The problem with linear time — well, one of them — is that you don’t always know when your personally meaningful boundary conditions have been met. Life is uneven, some chapters are long and interesting, some short but sweet, some arduous and never-ending. 2018 fell into a lot of those categories. So we’ve met our arbitrary boundary condition prescribed by the journey of the Earth around the Sun. Let’s look at what happened?
2018 began with a crash migration for one of our clients. We had 26 days to handle their office move, and brought them into new digs on time and with complete operating functionality, despite the short timeline.

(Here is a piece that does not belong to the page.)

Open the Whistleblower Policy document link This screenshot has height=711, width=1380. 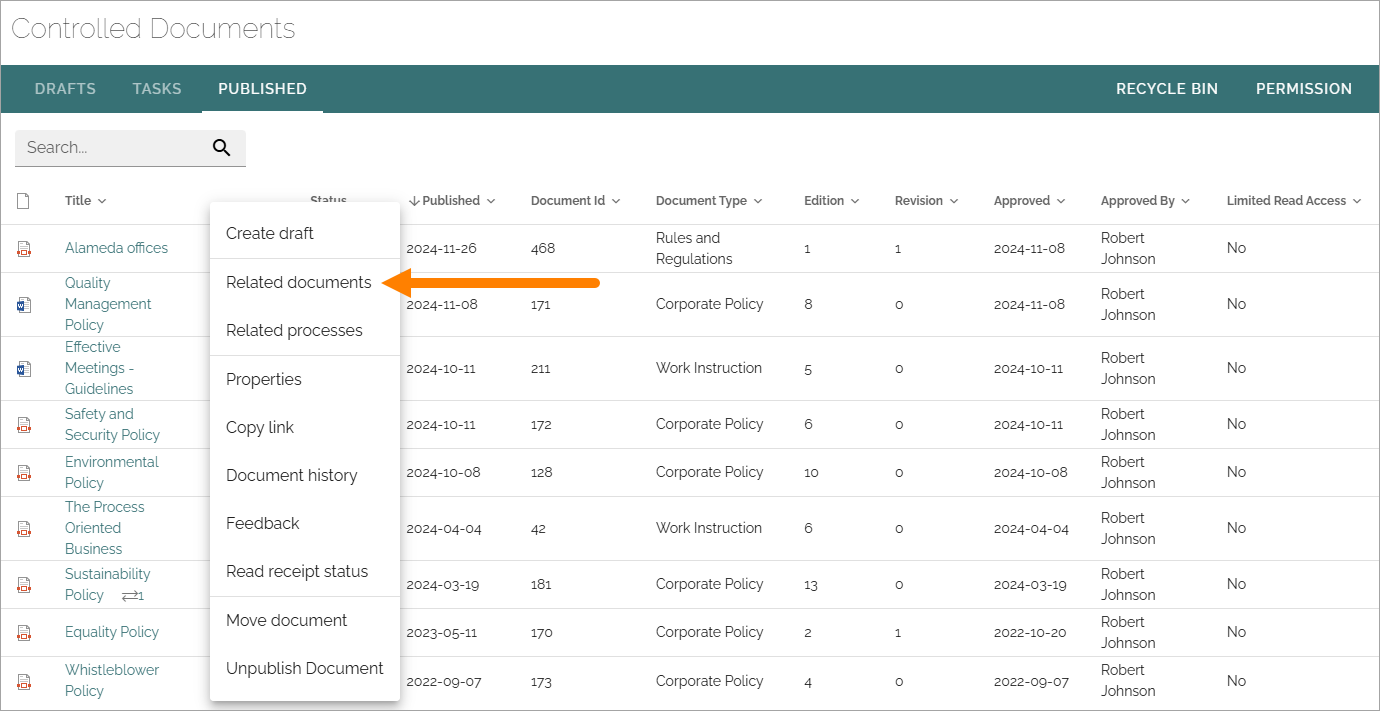[112, 680]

I’m thankful to, of all people, Comcast Enterprise for bringing their might to bear and they brought their A game and got us a gigabit circuit in almost no time at all. Crash Migrations always feel like a bit of a trial-by-fire, and this one was no exception.
The Mac Admins Podcast had an incredible year, and I couldn’t be prouder of the team. We produced 41 episodes of the podcast, including The One With Apple, live episodes at JNUC and MacDevOps YVR. We talked with Apple Luminary Sal Soghoian, Fraser Speirs about the State of iOS in Education, Thomas Reed about Graykey and iOS, and Tim Perfitt about Secure Boot and the best way to kill a chicken. 2018 brought more than 175,000 downloads of the podcast!
Here’s to more and more episodes in 2019! I’m hopeful our conversation with Apple gets a sequel. If you want to see us do a live show, come on out to MacADUK in March 2019!
With the, um, active retirement of macOS Server, I sunset the code for Munki in a Box, but not content to just abandon the idea, I also released Munki in a Cloud which works with AWS. If I were a better coder, I’d be combining it with Graham Gilbert’s excellent Munki Terraforming project. I guess I just found my first 2019 goal.
We also moved our primary software distribution platform from an on-premise Munki server into AWS’ CloudFront. We’ve moved almost a third of our clients to it already, and we’ve got planned migrations for a bunch of the rest. Serving client updates via CloudFront was a really great experience for us from a budget perspective. We centrally manage manifests and applications from a workstation on our network, do QA, then push to production. We’ve got a secure distribution system that I’m pretty proud of. And it cost us much less per client than even our wildest dreams.
What’s The Future Bring?
2019 I’m getting on the stick about two specific things: Python and the SimpleMDM API. I’ve said it before about Python, but I’ve actually accomplished some small tasks this way, so I’m excited to tweak a few more things into Amazon Lambda, Python and the SimpleMDM API as part of our goal to make better touch-less workflows in 2019. I’ve got some ideas for an open library of Python scripts for using the SimpleMDM API, but I need to get some tasks genericized and working, first.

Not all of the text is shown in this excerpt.